### What you should do
Each line holding the string "computer" is to be copied from the data.

### Information given
=====

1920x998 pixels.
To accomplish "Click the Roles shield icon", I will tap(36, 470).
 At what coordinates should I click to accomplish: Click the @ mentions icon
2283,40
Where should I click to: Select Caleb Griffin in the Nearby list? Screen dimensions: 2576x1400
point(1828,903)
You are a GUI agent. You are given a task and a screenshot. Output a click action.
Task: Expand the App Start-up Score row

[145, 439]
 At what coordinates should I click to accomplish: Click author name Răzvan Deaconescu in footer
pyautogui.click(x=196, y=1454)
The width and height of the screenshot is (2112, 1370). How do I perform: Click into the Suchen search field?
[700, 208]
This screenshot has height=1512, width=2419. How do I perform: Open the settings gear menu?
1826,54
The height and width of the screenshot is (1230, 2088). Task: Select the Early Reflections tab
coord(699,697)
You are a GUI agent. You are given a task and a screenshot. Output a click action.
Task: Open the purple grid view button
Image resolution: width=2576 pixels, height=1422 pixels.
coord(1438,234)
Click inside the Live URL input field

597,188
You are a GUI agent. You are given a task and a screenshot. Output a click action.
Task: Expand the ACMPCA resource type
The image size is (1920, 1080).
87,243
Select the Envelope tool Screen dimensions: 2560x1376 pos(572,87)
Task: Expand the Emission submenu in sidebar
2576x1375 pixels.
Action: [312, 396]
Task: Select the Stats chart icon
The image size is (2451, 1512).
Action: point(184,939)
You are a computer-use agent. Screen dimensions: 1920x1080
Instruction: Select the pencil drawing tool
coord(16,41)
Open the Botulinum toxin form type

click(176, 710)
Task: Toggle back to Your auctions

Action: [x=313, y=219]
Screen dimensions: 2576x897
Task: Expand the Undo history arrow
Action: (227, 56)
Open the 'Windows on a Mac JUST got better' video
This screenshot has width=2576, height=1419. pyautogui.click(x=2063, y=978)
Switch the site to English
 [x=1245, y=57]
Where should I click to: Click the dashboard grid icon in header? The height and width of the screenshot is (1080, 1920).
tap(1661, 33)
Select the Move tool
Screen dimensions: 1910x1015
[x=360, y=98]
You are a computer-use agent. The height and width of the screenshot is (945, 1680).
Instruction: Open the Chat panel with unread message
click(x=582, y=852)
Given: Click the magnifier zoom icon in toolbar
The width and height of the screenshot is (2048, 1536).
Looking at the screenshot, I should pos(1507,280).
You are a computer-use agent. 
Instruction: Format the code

=====

### Output
You are a computer-use agent. Screen dimensions: 1920x1080
You are a computer-use agent. The height and width of the screenshot is (945, 1680).
You are a computer-use agent. 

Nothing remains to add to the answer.